** Your task **
Start at the top and transcribe every record through the final line exactly.

'''

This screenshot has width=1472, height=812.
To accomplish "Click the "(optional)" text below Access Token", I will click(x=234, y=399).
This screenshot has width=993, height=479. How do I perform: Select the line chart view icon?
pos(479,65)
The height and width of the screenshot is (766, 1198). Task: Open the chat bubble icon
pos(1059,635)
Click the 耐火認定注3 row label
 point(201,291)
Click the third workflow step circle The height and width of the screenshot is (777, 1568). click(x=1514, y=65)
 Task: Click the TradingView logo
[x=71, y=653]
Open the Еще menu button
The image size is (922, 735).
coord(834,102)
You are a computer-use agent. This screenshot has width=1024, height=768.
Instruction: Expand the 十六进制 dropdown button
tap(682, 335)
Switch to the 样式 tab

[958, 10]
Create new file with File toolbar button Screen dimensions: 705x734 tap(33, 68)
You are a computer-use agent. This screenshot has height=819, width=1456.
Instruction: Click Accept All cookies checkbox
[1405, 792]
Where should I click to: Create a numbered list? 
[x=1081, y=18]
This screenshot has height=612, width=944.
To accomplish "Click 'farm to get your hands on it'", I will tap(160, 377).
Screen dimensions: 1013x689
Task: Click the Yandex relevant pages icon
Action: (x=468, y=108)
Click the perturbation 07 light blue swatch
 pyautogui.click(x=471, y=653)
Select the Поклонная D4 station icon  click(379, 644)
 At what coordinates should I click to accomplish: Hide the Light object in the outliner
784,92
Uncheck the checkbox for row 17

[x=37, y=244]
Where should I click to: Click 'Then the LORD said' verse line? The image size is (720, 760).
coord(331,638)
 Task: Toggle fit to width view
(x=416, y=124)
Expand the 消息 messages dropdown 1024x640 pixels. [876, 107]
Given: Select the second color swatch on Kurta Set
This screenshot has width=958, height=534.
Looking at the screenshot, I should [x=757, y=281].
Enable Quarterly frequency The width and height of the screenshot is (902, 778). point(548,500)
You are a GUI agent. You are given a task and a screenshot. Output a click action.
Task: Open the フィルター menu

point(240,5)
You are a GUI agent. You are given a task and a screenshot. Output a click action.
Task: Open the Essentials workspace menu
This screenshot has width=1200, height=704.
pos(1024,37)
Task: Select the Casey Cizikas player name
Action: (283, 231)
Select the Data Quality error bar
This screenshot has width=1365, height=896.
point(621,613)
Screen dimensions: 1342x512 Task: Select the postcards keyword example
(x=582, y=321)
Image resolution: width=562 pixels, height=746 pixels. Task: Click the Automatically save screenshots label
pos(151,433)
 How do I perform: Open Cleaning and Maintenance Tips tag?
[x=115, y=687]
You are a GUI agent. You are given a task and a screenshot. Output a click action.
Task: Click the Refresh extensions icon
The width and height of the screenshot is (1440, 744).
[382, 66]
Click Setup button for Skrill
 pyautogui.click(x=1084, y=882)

'''

** Answer section **
This screenshot has width=1472, height=812.
To accomplish "Click the "(optional)" text below Access Token", I will click(x=234, y=399).
This screenshot has width=993, height=479. How do I perform: Select the line chart view icon?
pos(479,65)
The height and width of the screenshot is (766, 1198). Task: Open the chat bubble icon
pos(1059,635)
Click the 耐火認定注3 row label
 point(201,291)
Click the third workflow step circle The height and width of the screenshot is (777, 1568). click(x=1514, y=65)
 Task: Click the TradingView logo
[x=71, y=653]
Open the Еще menu button
The image size is (922, 735).
coord(834,102)
You are a computer-use agent. This screenshot has width=1024, height=768.
Instruction: Expand the 十六进制 dropdown button
tap(682, 335)
Switch to the 样式 tab

[958, 10]
Create new file with File toolbar button Screen dimensions: 705x734 tap(33, 68)
You are a computer-use agent. This screenshot has height=819, width=1456.
Instruction: Click Accept All cookies checkbox
[1405, 792]
Where should I click to: Create a numbered list? 
[x=1081, y=18]
This screenshot has height=612, width=944.
To accomplish "Click 'farm to get your hands on it'", I will tap(160, 377).
Screen dimensions: 1013x689
Task: Click the Yandex relevant pages icon
Action: (x=468, y=108)
Click the perturbation 07 light blue swatch
 pyautogui.click(x=471, y=653)
Select the Поклонная D4 station icon  click(379, 644)
 At what coordinates should I click to accomplish: Hide the Light object in the outliner
784,92
Uncheck the checkbox for row 17

[x=37, y=244]
Where should I click to: Click 'Then the LORD said' verse line? The image size is (720, 760).
coord(331,638)
 Task: Toggle fit to width view
(x=416, y=124)
Expand the 消息 messages dropdown 1024x640 pixels. [876, 107]
Given: Select the second color swatch on Kurta Set
This screenshot has width=958, height=534.
Looking at the screenshot, I should [x=757, y=281].
Enable Quarterly frequency The width and height of the screenshot is (902, 778). point(548,500)
You are a GUI agent. You are given a task and a screenshot. Output a click action.
Task: Open the フィルター menu

point(240,5)
You are a GUI agent. You are given a task and a screenshot. Output a click action.
Task: Open the Essentials workspace menu
This screenshot has width=1200, height=704.
pos(1024,37)
Task: Select the Casey Cizikas player name
Action: (283, 231)
Select the Data Quality error bar
This screenshot has width=1365, height=896.
point(621,613)
Screen dimensions: 1342x512 Task: Select the postcards keyword example
(x=582, y=321)
Image resolution: width=562 pixels, height=746 pixels. Task: Click the Automatically save screenshots label
pos(151,433)
 How do I perform: Open Cleaning and Maintenance Tips tag?
[x=115, y=687]
You are a GUI agent. You are given a task and a screenshot. Output a click action.
Task: Click the Refresh extensions icon
The width and height of the screenshot is (1440, 744).
[382, 66]
Click Setup button for Skrill
 pyautogui.click(x=1084, y=882)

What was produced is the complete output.